38歳でガンになって 1

病気になって変わったこと、「お釈迦様のように心穏やかで、いつも笑っている、そんな顔になれたらな・・」と思えるようになったこと。

現実は、僕が想像し憧れていた社長業とは、かけ離れていました。
家族を幸せにするという名目でしたが、結局は自分のためにやっていたように思います。
子供たちの成長を、一番絆が深まる一番かわいい時期に、仕事優先の僕は寄り添ってみることができませんでした。
そんなお父さんでも、今この子たちは「お父さん、がんばってね。早く病気治してね」と言ってくれます。
そこで僕は気がつきました、ほんとうの幸せに。
それは、家族と一緒にご飯を食べ、一緒にお風呂に入り、一緒にテレビを見て、一緒に笑って、そんな日常的な小さな幸せが、お父さんの大きな幸せだ、ということに。

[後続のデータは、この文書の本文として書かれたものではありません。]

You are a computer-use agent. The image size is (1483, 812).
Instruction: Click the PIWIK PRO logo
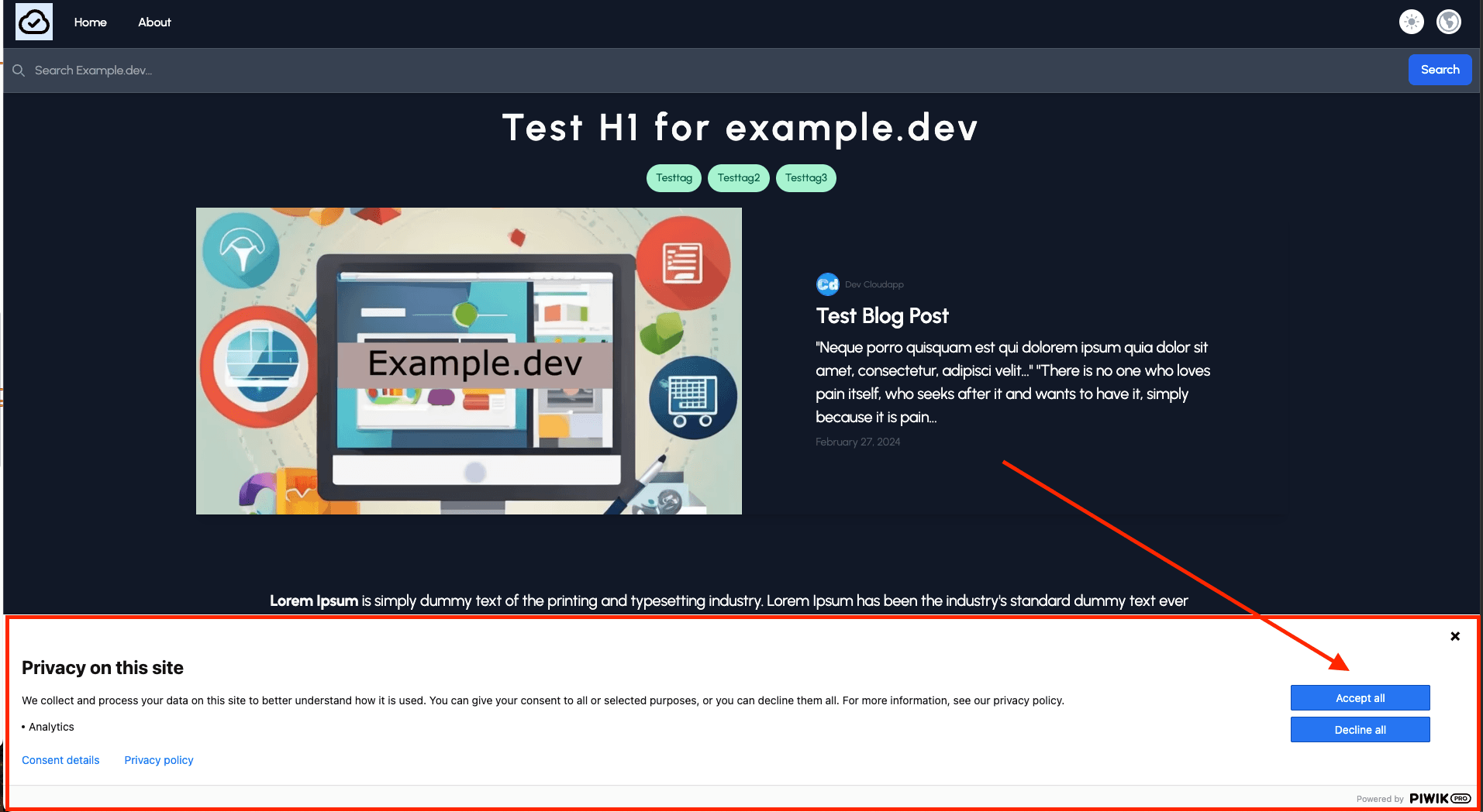tap(1439, 798)
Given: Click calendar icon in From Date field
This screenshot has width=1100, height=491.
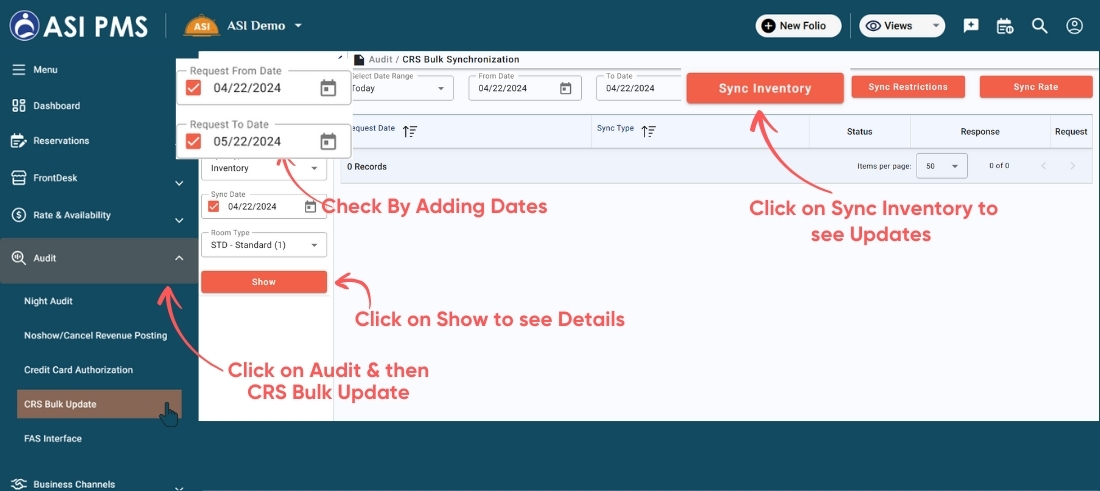Looking at the screenshot, I should pyautogui.click(x=565, y=88).
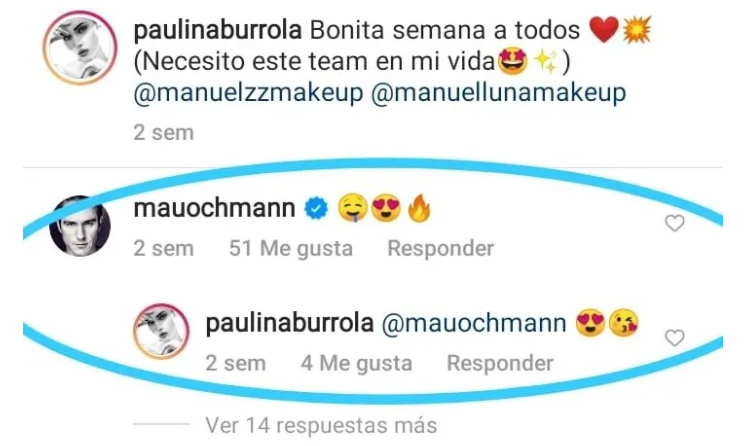Click mauochmann's verified badge
This screenshot has width=746, height=446.
click(x=316, y=208)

何よりこの病気で学んだことは「感謝」をするということ。
そういう心が芽生えたのはひとえに、入院していた病院の看護師さんたちの献身的な看護によるものです。
今までの僕は、自分の事ばかり考えて行動し、人生を生きてきました。
そんな僕に、人のことを最重要視することを仕事とする人たちとの出会いは、ほんとうに衝撃的なことでした。
魂のレベルが、すごく高い人たちだと思いました。